Delaying these kinds of reforms undermines the goal of protecting our
national security as well as preserving our fundamental constitutional
rights. Delay is an enemy here. Uncertainty is an adversary. We owe it
to the American people not only to restore their trust and confidence
and sustain the faith of the American people in the intelligence
agencies but also to make it more transparent, where it can be made so
without compromising security and increasing accountability.

That is what the FISA Court reforms do. That is why the Director of
National Intelligence as well as the Attorney General, the Privacy and
Civil Liberties Oversight Board, the President's Review Group, at least
two former FISA Court judges, civil rights advocates, and
representatives of many of the most informed and able in our
intelligence community all support these reforms.

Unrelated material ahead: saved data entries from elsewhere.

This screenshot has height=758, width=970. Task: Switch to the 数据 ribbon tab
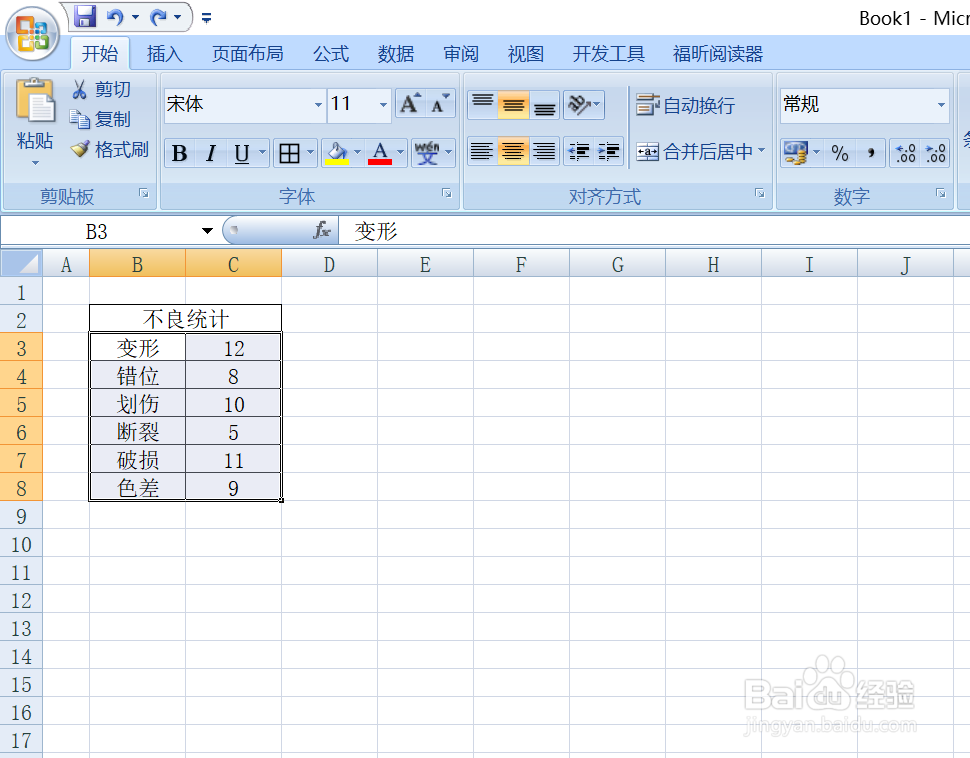point(395,54)
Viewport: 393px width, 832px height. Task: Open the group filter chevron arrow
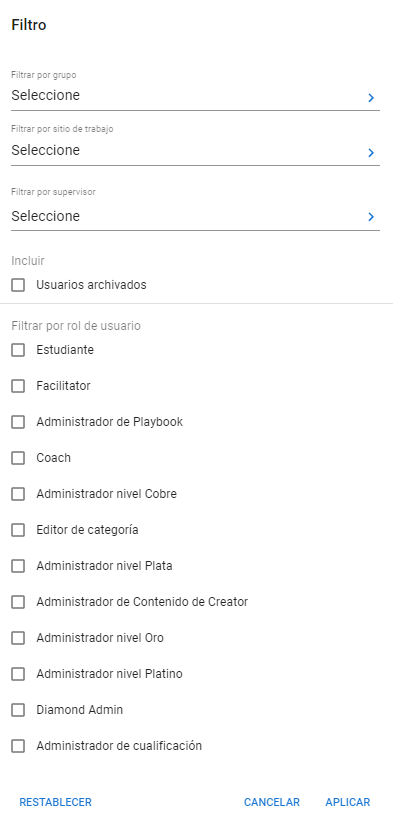click(371, 98)
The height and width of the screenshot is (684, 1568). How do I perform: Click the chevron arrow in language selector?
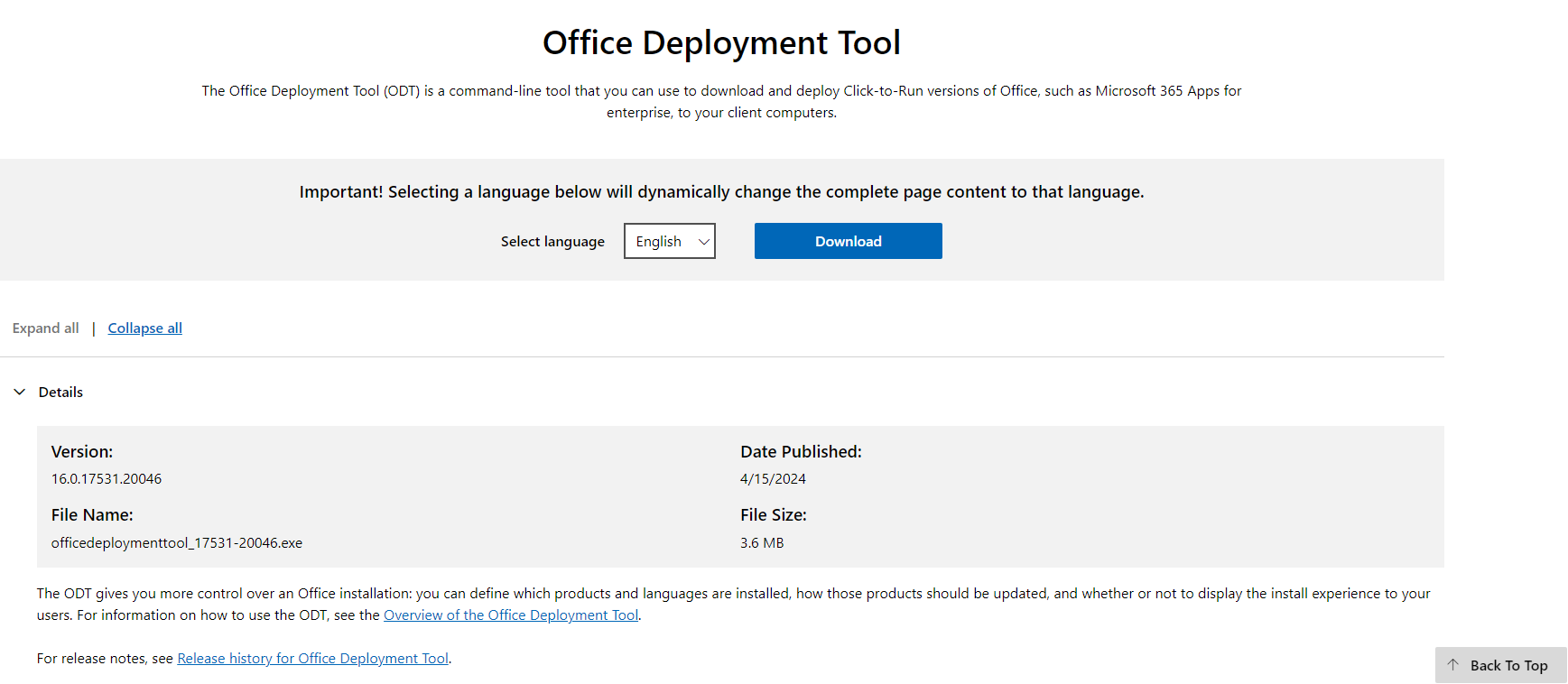pos(704,242)
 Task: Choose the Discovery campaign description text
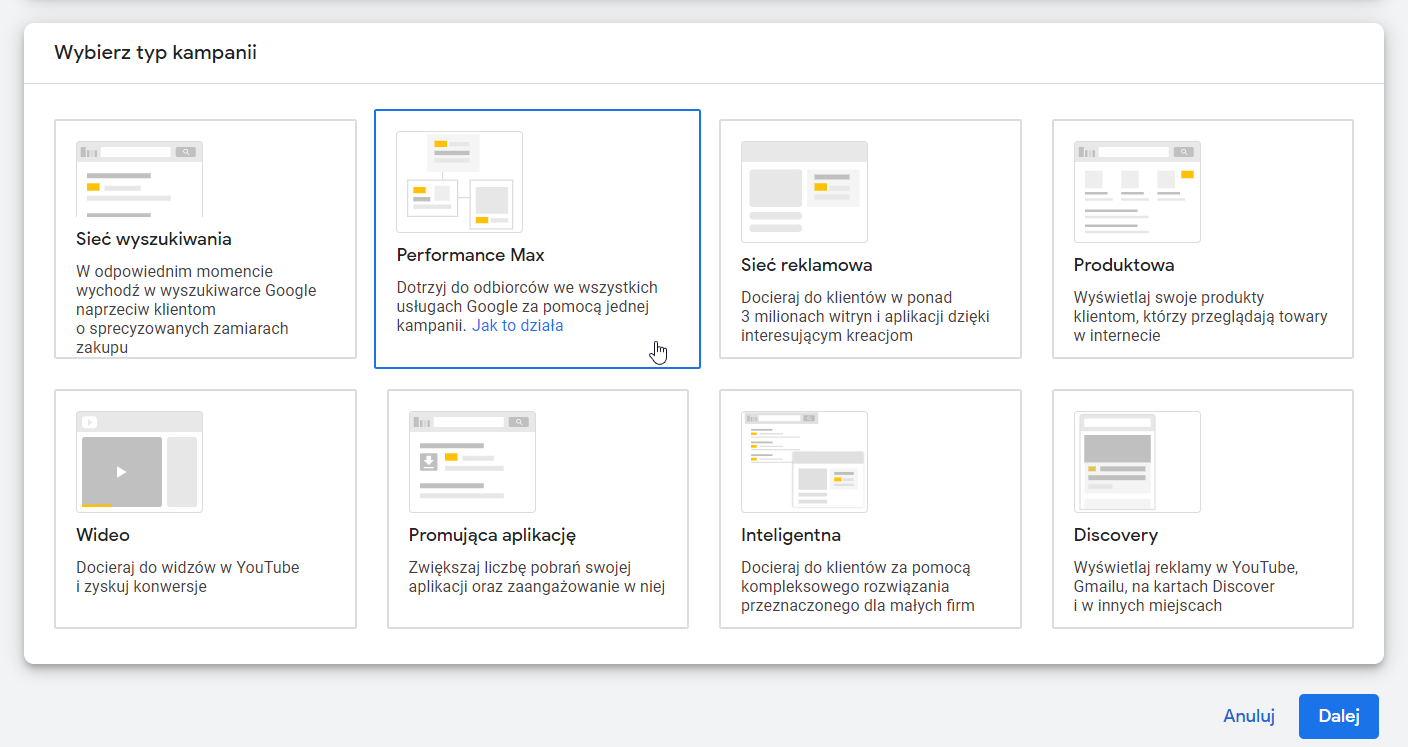point(1186,586)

The Director of National Intelligence and the Attorney General said
in 2014, ``The appointment of an amicus in selected cases as
appropriate need not interfere with the important aspects of the FISA
process, including the process of ex parte consultation between the
court and the government.''

Ex parte communication, in effect, secret conversation or
consultation, can continue to go forward under this bill. The amendment
would not alter that fact. The amendment simply makes the amicus less
effective by depriving that amicus of access to facts and law that are
necessary to do its job. So, in my view, these amendments fundamentally
undermine the purpose of reforms that a vast bipartisan majority of
this body has already approved today. It is an increasingly large
margin that has voted for these reforms, recognizing
what I hear from Connecticut, what my colleagues
hear in their States; that people want to believe the Foreign
Intelligence Surveillance Court is, in fact, operating as a court,
hearing both sides, keeping secrets but at the same time increasing
public access to facts and laws that are important to them without
compromising our national security.

I hope my colleagues will vote to reject these amendments. As the
Senator from Oregon has said, adopting them will simply serve to delay
reforms that are necessary.

I yield the floor.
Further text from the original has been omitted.